## WHAT TO WORK ON
Repeat the lines below word for word, from the first one through the line containing "click(648, 291)". Leave the pictures out of your answer.

---------- RECORDS PROVIDED ----------

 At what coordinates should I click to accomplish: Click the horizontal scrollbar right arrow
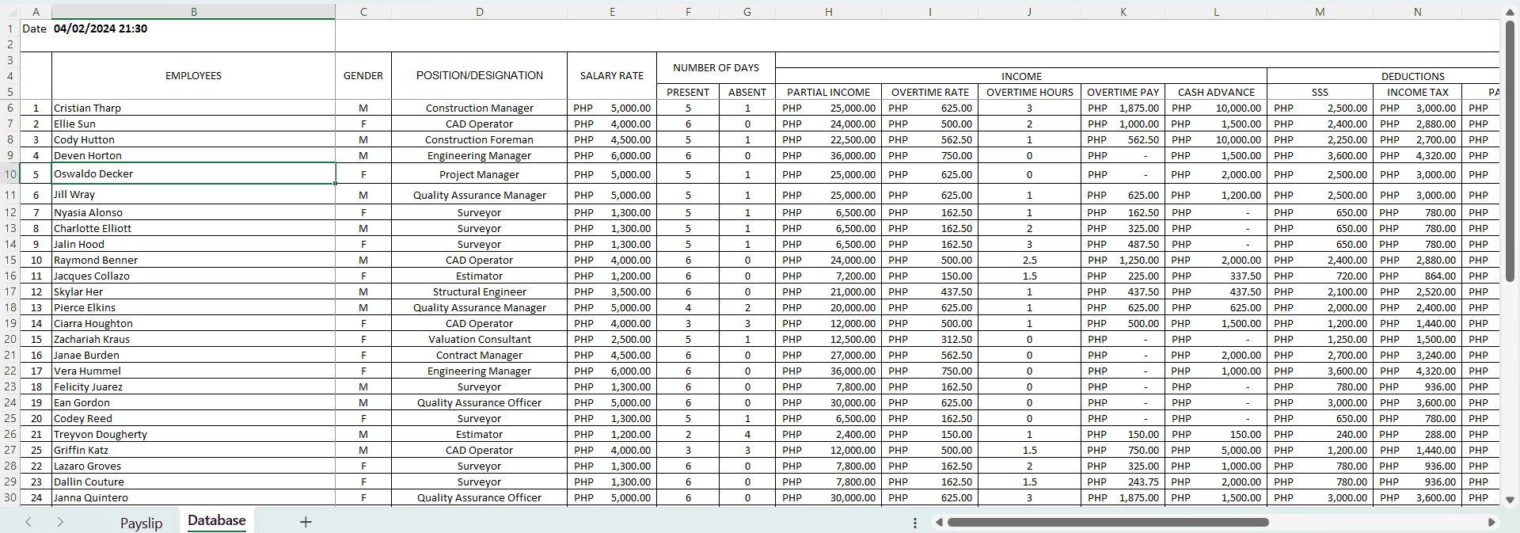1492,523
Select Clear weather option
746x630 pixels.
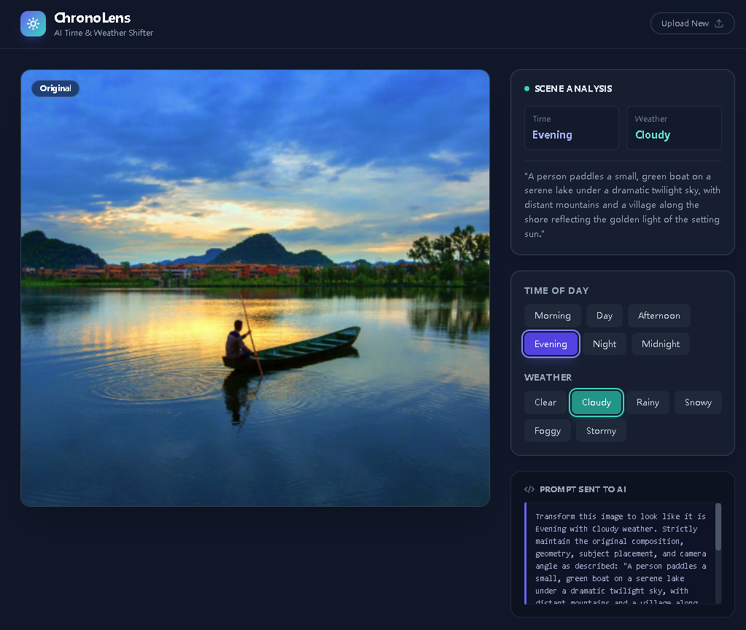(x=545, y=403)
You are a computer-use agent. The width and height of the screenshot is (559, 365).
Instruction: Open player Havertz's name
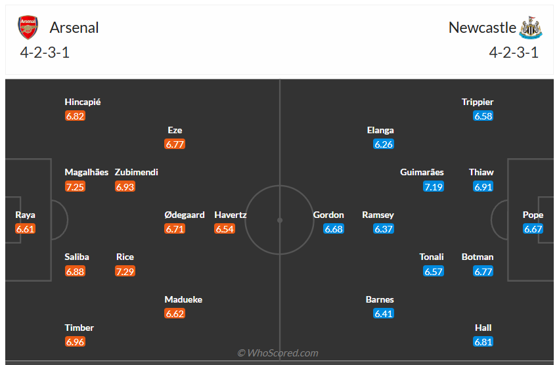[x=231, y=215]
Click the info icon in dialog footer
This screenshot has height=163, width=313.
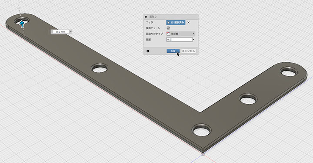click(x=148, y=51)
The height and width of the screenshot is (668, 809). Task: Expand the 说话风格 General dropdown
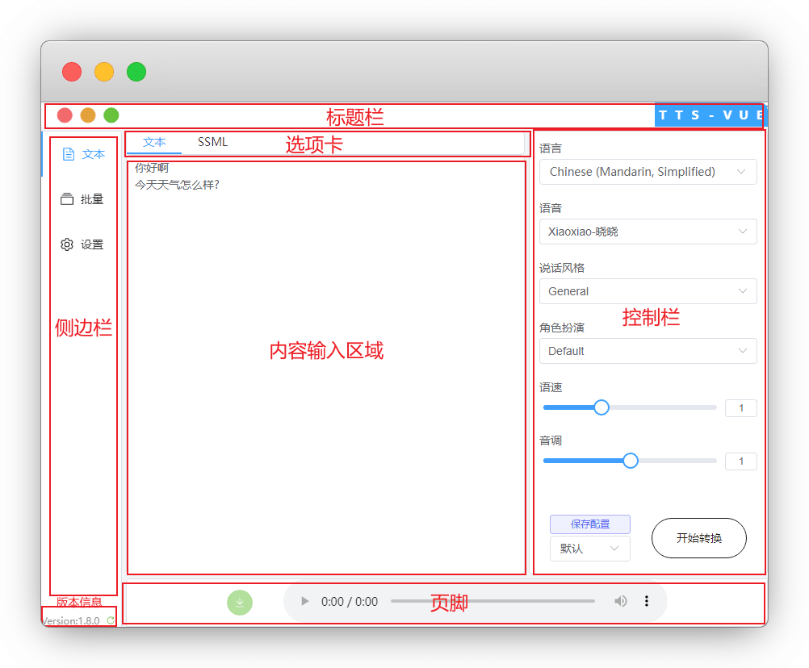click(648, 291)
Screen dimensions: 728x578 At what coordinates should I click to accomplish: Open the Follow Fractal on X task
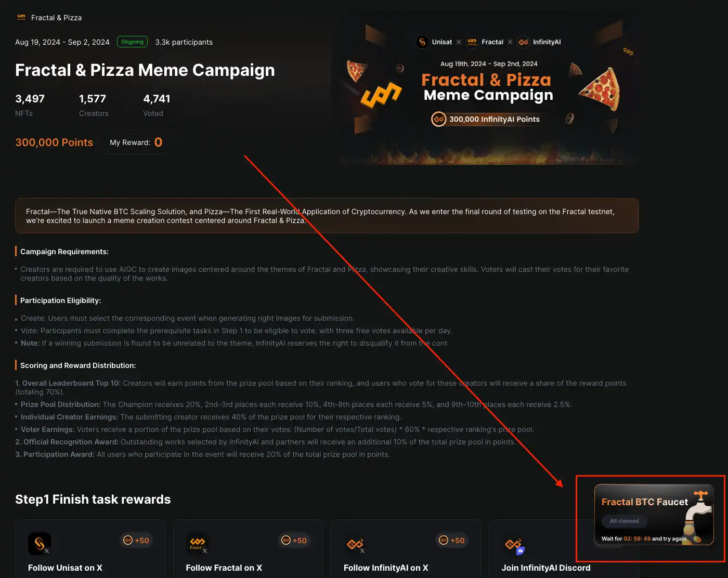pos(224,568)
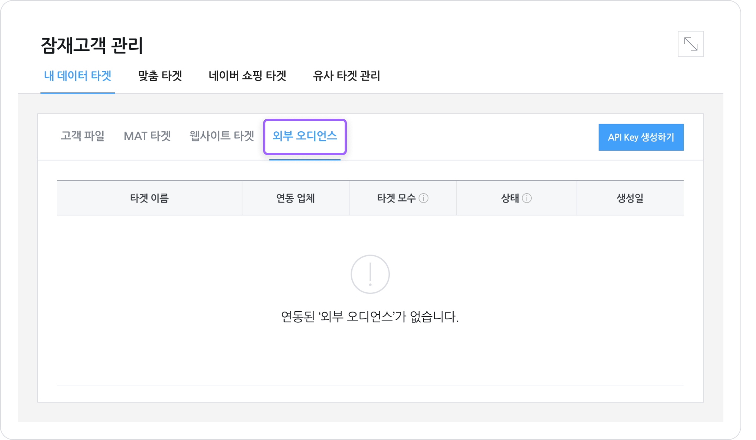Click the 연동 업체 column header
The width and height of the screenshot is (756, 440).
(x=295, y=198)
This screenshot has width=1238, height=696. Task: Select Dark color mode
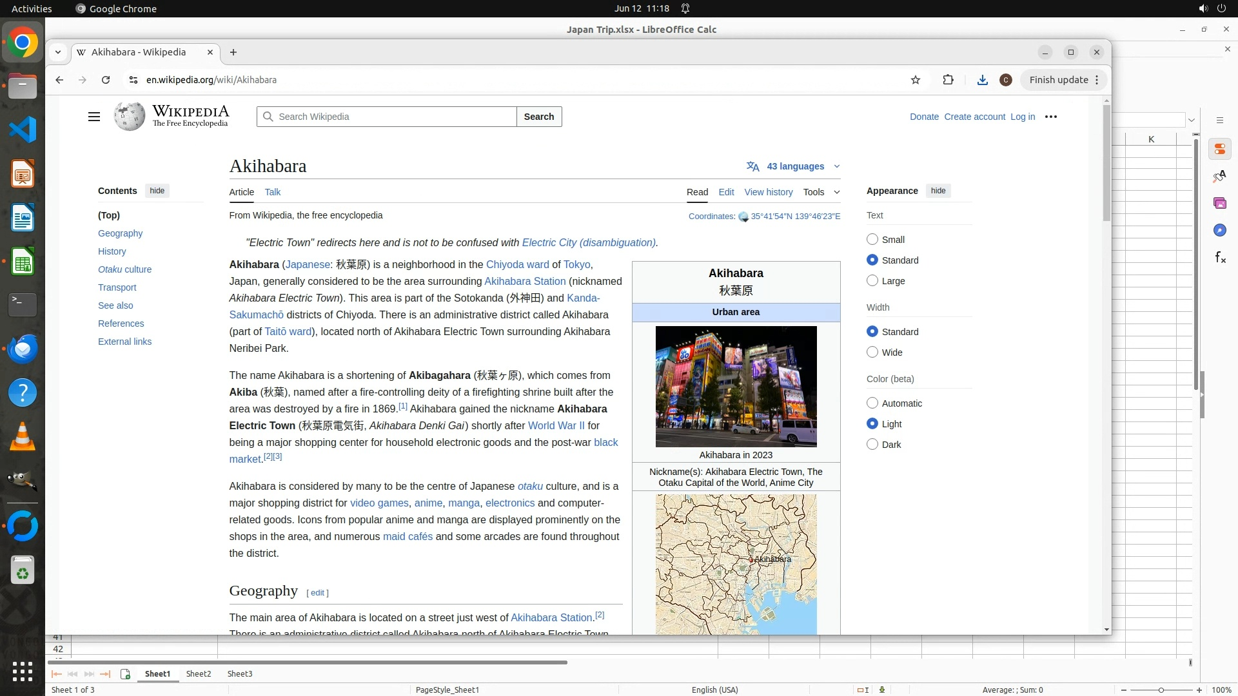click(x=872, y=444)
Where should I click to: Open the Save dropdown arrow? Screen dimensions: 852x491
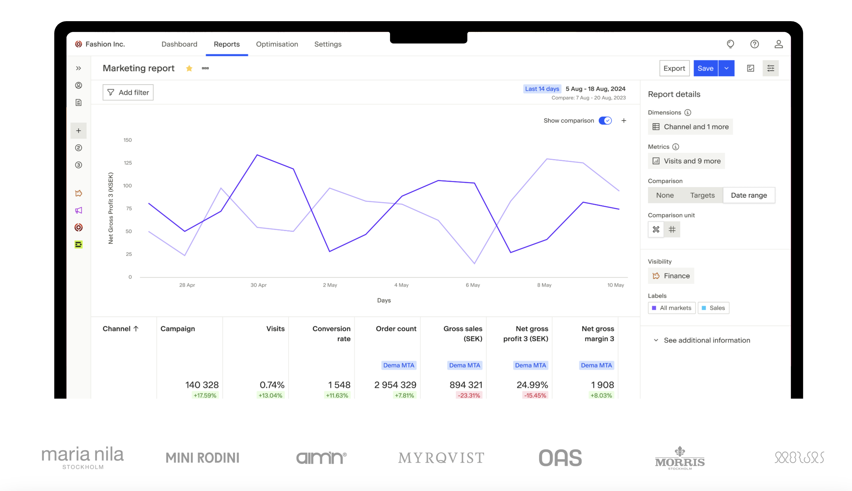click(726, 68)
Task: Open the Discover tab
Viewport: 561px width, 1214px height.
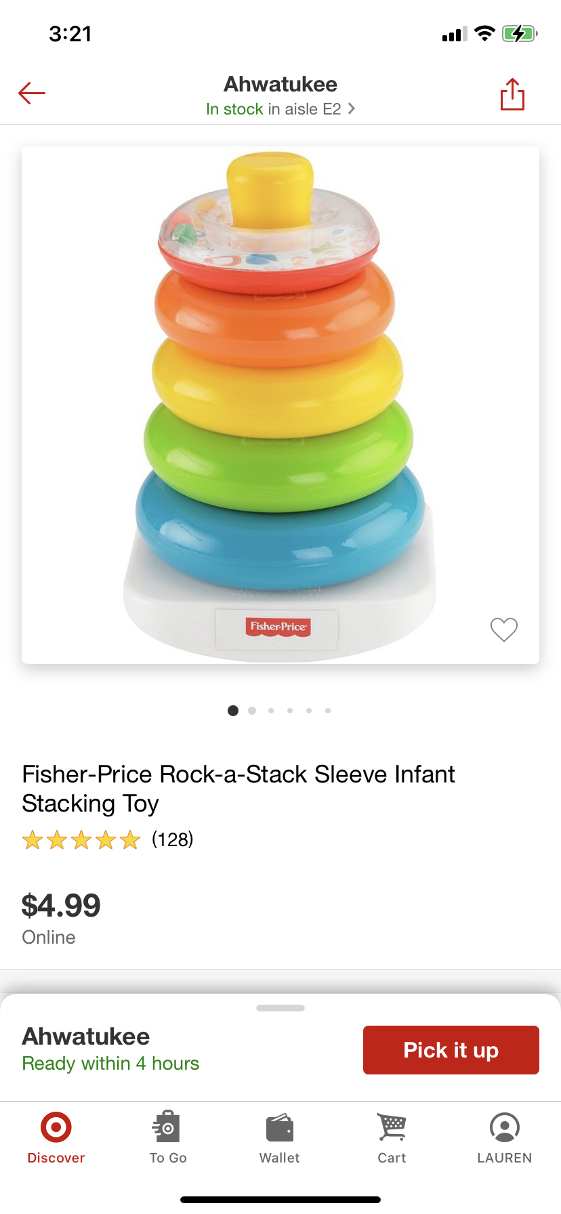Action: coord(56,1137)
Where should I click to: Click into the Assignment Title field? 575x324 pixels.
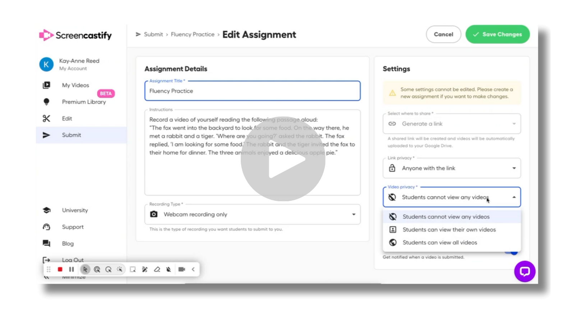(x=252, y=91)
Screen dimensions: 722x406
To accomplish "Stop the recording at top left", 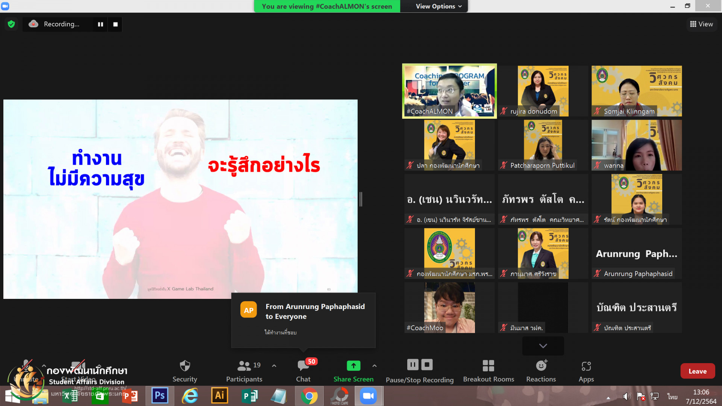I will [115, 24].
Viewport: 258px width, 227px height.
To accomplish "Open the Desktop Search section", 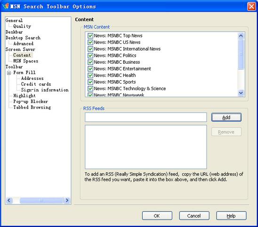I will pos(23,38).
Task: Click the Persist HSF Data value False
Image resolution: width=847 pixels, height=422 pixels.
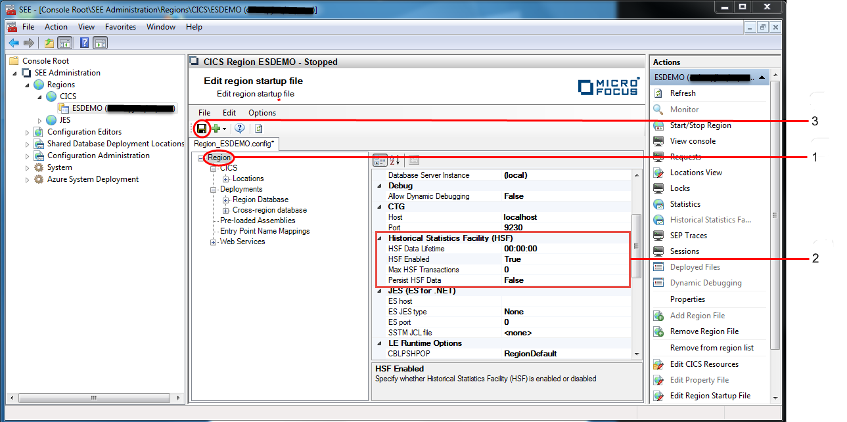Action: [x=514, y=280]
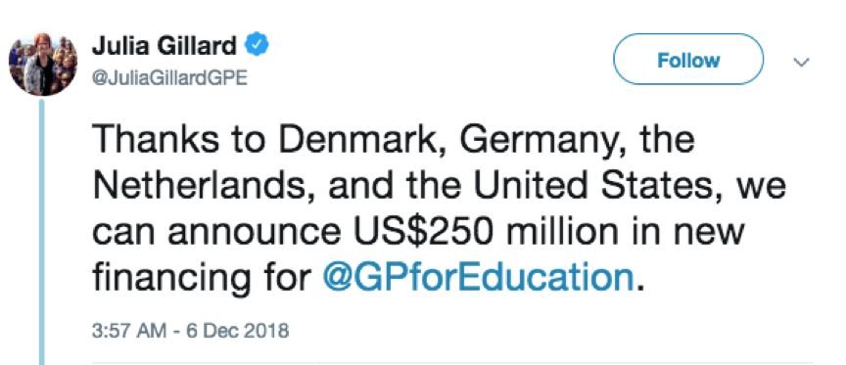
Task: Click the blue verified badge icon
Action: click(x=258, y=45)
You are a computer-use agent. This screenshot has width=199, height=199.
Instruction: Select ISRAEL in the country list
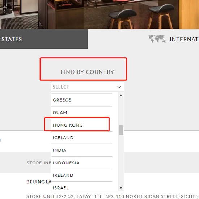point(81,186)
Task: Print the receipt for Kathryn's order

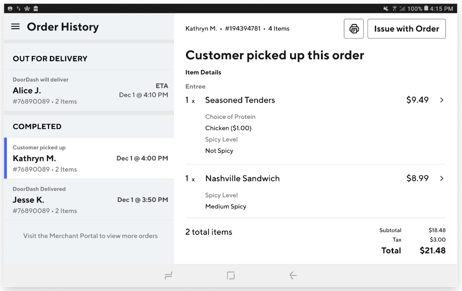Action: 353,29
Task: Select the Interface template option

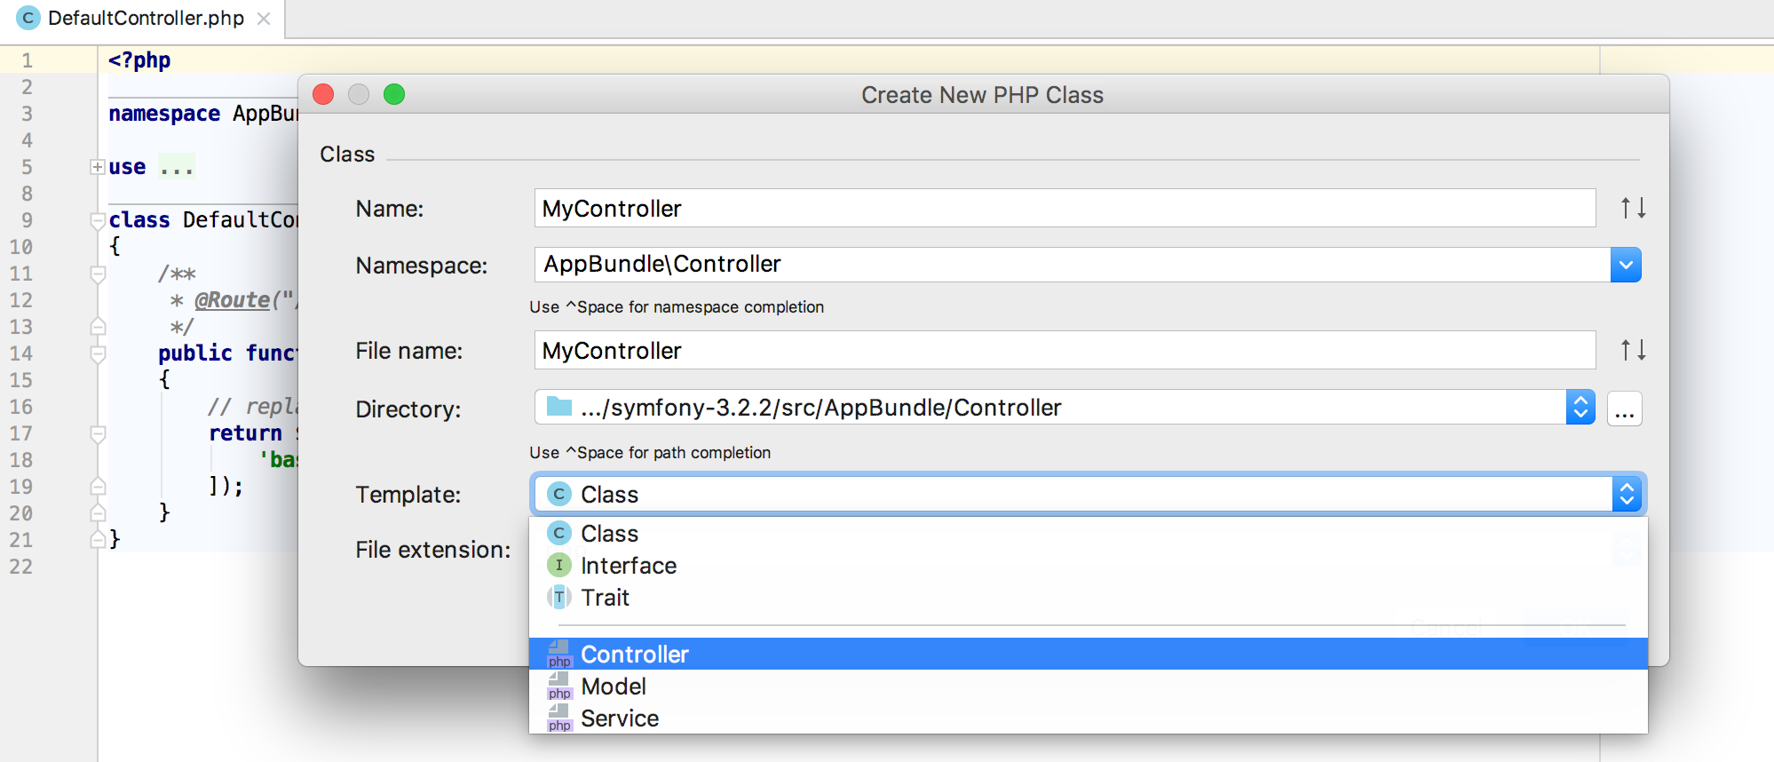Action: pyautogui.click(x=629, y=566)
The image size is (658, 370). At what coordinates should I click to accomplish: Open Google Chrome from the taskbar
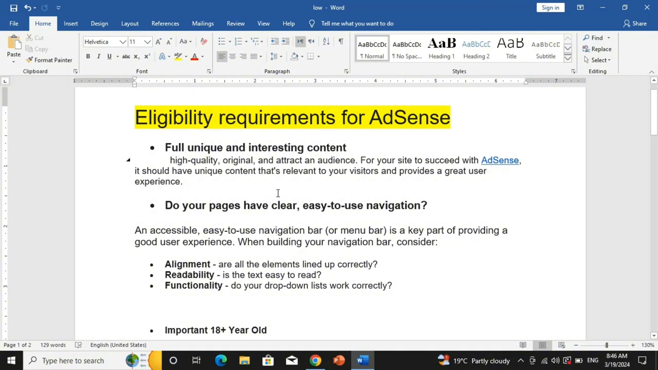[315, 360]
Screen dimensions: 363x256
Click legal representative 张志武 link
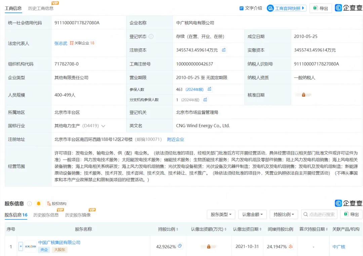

----------

## COMPLETE ANSWER
 At what coordinates should I click to accomplish: Click the horizontal scrollbar right arrow
1492,523
Select Clear weather option
746x630 pixels.
(x=545, y=403)
You are a computer-use agent. The width and height of the screenshot is (559, 365).
Instruction: Open player Havertz's name
[x=231, y=215]
Click the info icon in dialog footer
This screenshot has height=163, width=313.
click(x=148, y=51)
The height and width of the screenshot is (668, 809). Task: Expand the 说话风格 General dropdown
click(648, 291)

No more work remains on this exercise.